[Target position rows]
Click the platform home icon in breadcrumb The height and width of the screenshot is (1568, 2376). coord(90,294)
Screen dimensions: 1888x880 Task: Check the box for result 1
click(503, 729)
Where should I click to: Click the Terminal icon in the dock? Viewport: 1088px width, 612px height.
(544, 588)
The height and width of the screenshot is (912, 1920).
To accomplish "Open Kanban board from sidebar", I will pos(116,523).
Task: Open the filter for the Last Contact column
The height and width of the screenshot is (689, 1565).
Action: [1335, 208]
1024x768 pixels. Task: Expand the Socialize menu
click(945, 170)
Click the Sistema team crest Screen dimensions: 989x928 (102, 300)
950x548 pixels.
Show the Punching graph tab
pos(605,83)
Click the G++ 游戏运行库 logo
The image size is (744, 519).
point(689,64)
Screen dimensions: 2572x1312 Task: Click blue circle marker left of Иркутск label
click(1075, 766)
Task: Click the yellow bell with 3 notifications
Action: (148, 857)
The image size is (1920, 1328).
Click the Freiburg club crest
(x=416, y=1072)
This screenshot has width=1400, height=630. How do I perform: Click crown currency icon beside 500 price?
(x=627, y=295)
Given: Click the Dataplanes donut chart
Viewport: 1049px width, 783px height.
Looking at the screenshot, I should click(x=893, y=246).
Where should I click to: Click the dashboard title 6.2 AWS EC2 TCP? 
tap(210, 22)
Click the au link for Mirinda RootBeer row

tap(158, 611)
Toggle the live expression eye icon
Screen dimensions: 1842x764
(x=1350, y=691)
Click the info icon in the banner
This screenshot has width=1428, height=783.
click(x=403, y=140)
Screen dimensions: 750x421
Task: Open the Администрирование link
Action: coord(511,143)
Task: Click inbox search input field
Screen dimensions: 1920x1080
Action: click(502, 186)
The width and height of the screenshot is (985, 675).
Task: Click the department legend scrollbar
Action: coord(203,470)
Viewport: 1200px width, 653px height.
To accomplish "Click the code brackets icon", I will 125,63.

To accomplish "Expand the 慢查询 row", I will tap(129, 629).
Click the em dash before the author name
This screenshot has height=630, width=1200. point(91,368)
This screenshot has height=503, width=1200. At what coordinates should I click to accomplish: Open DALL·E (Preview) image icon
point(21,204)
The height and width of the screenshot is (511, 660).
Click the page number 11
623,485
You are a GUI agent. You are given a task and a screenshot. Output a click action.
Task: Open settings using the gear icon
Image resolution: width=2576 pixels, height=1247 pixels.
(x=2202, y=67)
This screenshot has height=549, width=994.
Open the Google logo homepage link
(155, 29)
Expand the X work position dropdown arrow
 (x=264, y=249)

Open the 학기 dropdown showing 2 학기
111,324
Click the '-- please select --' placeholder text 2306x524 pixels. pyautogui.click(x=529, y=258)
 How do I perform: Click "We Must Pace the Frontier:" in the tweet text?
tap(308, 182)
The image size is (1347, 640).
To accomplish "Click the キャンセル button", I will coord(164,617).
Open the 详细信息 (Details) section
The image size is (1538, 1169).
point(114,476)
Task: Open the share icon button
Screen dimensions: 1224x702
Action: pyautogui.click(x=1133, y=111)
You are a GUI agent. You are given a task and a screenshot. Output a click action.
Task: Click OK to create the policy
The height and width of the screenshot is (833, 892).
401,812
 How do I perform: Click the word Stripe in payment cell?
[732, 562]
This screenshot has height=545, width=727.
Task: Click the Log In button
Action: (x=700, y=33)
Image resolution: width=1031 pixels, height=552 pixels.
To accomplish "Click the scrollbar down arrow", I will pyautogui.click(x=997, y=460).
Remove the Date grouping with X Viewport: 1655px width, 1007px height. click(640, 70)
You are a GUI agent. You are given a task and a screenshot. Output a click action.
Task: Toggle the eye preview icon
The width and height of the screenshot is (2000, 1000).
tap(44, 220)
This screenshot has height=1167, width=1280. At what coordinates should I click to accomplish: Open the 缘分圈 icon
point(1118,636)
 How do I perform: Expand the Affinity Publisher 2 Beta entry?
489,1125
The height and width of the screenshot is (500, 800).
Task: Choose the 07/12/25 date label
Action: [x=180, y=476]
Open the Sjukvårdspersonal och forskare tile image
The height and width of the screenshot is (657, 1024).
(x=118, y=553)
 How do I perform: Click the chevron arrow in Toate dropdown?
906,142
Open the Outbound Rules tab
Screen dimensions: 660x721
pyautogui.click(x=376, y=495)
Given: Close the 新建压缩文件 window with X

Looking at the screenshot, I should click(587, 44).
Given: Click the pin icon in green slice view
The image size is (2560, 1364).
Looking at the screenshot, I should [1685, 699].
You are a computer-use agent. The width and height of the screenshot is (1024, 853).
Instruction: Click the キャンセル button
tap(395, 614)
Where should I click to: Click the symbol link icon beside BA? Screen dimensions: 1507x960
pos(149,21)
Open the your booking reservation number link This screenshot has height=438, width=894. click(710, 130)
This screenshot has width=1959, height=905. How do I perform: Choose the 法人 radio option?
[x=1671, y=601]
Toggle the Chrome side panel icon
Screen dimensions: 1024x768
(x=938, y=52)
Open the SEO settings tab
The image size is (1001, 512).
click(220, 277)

The task: Please rewrite the rows above, changing each "Viewport" to "Display" and leaving everything else as it is.

Expected answer:
Click the platform home icon in breadcrumb The height and width of the screenshot is (1568, 2376). coord(90,294)
Screen dimensions: 1888x880 Task: Check the box for result 1
click(503, 729)
Where should I click to: Click the Terminal icon in the dock? Display: 1088px width, 612px height.
(544, 588)
The height and width of the screenshot is (912, 1920).
To accomplish "Open Kanban board from sidebar", I will pos(116,523).
Task: Open the filter for the Last Contact column
The height and width of the screenshot is (689, 1565).
Action: [1335, 208]
1024x768 pixels. Task: Expand the Socialize menu
click(945, 170)
Click the Sistema team crest Screen dimensions: 989x928 (102, 300)
950x548 pixels.
Show the Punching graph tab
pos(605,83)
Click the G++ 游戏运行库 logo
The image size is (744, 519).
point(689,64)
Screen dimensions: 2572x1312 Task: Click blue circle marker left of Иркутск label
click(1075, 766)
Task: Click the yellow bell with 3 notifications
Action: (148, 857)
The image size is (1920, 1328).
Click the Freiburg club crest
(x=416, y=1072)
This screenshot has width=1400, height=630. How do I perform: Click crown currency icon beside 500 price?
(x=627, y=295)
Given: Click the Dataplanes donut chart
Display: 1049px width, 783px height.
Looking at the screenshot, I should click(x=893, y=246).
Where should I click to: Click the dashboard title 6.2 AWS EC2 TCP? 
tap(210, 22)
Click the au link for Mirinda RootBeer row

tap(158, 611)
Toggle the live expression eye icon
Screen dimensions: 1842x764
(x=1350, y=691)
Click the info icon in the banner
This screenshot has width=1428, height=783.
click(x=403, y=140)
Screen dimensions: 750x421
Task: Open the Администрирование link
Action: coord(511,143)
Task: Click inbox search input field
Screen dimensions: 1920x1080
Action: click(502, 186)
The width and height of the screenshot is (985, 675).
Task: Click the department legend scrollbar
Action: coord(203,470)
Display: 1200px width, 653px height.
To accomplish "Click the code brackets icon", I will 125,63.

To accomplish "Expand the 慢查询 row", I will tap(129, 629).
Click the em dash before the author name
This screenshot has height=630, width=1200. point(91,368)
This screenshot has height=503, width=1200. At what coordinates should I click to accomplish: Open DALL·E (Preview) image icon
point(21,204)
The height and width of the screenshot is (511, 660).
Click the page number 11
623,485
You are a GUI agent. You are given a task and a screenshot. Output a click action.
Task: Open settings using the gear icon
Image resolution: width=2576 pixels, height=1247 pixels.
(x=2202, y=67)
This screenshot has height=549, width=994.
Open the Google logo homepage link
(155, 29)
Expand the X work position dropdown arrow
 (x=264, y=249)

Open the 학기 dropdown showing 2 학기
111,324
Click the '-- please select --' placeholder text 2306x524 pixels. pyautogui.click(x=529, y=258)
 How do I perform: Click "We Must Pace the Frontier:" in the tweet text?
tap(308, 182)
The image size is (1347, 640).
To accomplish "Click the キャンセル button", I will coord(164,617).
Open the 详细信息 (Details) section
The image size is (1538, 1169).
point(114,476)
Task: Open the share icon button
Screen dimensions: 1224x702
Action: pyautogui.click(x=1133, y=111)
You are a GUI agent. You are given a task and a screenshot. Output a click action.
Task: Click OK to create the policy
The height and width of the screenshot is (833, 892).
401,812
 How do I perform: Click the word Stripe in payment cell?
[732, 562]
This screenshot has height=545, width=727.
Task: Click the Log In button
Action: (x=700, y=33)
Image resolution: width=1031 pixels, height=552 pixels.
To accomplish "Click the scrollbar down arrow", I will pyautogui.click(x=997, y=460).
Remove the Date grouping with X Display: 1655px width, 1007px height. click(640, 70)
You are a GUI agent. You are given a task and a screenshot. Output a click action.
Task: Toggle the eye preview icon
The width and height of the screenshot is (2000, 1000).
tap(44, 220)
This screenshot has height=1167, width=1280. At what coordinates should I click to accomplish: Open the 缘分圈 icon
point(1118,636)
 How do I perform: Expand the Affinity Publisher 2 Beta entry?
489,1125
The height and width of the screenshot is (500, 800).
Task: Choose the 07/12/25 date label
Action: [x=180, y=476]
Open the Sjukvårdspersonal och forskare tile image
The height and width of the screenshot is (657, 1024).
(x=118, y=553)
 How do I perform: Click the chevron arrow in Toate dropdown?
906,142
Open the Outbound Rules tab
Screen dimensions: 660x721
pyautogui.click(x=376, y=495)
Given: Close the 新建压缩文件 window with X

Looking at the screenshot, I should click(587, 44).
Given: Click the pin icon in green slice view
The image size is (2560, 1364).
Looking at the screenshot, I should [1685, 699].
You are a computer-use agent. The width and height of the screenshot is (1024, 853).
Instruction: Click the キャンセル button
tap(395, 614)
Where should I click to: Click the symbol link icon beside BA? Screen dimensions: 1507x960
pos(149,21)
Open the your booking reservation number link This screenshot has height=438, width=894. click(710, 130)
This screenshot has width=1959, height=905. How do I perform: Choose the 法人 radio option?
[x=1671, y=601]
Toggle the Chrome side panel icon
Screen dimensions: 1024x768
(x=938, y=52)
Open the SEO settings tab
The image size is (1001, 512).
click(220, 277)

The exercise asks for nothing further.